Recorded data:

........

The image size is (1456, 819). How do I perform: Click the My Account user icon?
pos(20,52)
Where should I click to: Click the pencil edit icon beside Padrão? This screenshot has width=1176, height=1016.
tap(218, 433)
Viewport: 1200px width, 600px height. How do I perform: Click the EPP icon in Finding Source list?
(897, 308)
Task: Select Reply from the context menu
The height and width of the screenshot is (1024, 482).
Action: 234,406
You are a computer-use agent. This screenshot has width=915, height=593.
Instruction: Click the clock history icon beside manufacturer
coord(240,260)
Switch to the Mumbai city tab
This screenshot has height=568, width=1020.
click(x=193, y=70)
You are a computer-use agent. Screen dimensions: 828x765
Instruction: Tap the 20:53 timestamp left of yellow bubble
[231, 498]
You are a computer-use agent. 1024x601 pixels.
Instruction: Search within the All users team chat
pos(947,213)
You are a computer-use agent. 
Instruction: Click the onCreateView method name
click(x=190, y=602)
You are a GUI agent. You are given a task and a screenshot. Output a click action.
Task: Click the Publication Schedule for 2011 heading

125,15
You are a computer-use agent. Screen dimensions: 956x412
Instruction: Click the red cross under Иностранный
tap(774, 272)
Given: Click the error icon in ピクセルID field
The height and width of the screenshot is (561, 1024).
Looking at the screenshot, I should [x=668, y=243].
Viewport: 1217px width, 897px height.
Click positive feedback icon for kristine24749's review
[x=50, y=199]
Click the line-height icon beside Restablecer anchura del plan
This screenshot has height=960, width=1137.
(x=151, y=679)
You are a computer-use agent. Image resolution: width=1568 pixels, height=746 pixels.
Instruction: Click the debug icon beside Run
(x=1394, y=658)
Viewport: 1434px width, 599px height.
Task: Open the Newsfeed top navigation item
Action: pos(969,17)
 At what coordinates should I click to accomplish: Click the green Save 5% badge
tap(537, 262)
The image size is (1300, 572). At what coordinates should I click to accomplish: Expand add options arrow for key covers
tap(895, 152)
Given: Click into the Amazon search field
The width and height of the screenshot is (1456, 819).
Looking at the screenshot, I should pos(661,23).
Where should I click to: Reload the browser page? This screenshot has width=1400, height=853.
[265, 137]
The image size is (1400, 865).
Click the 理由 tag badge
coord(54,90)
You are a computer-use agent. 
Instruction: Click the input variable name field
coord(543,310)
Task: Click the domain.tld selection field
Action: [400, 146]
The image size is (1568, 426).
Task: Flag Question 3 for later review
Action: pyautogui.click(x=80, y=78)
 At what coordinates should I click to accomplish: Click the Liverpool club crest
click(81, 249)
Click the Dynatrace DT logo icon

........

» Written request:
Collect every line from the rows above that contains the string "field", copying each one in full.

» Answer to the problem:
Given: Click the error icon in ピクセルID field
Given: Click into the Amazon search field
Instruction: Click the input variable name field
Task: Click the domain.tld selection field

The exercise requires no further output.